▶ _What you have to do_
Write out all of the data exactly as it appears.

▶ _Data shown_
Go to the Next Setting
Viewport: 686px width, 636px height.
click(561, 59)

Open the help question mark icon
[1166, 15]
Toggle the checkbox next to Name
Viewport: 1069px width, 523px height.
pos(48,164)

▶ _Result for this task_
Go to the Next Setting
Viewport: 686px width, 636px height.
click(561, 59)

Open the help question mark icon
[1166, 15]
Toggle the checkbox next to Name
Viewport: 1069px width, 523px height.
pos(48,164)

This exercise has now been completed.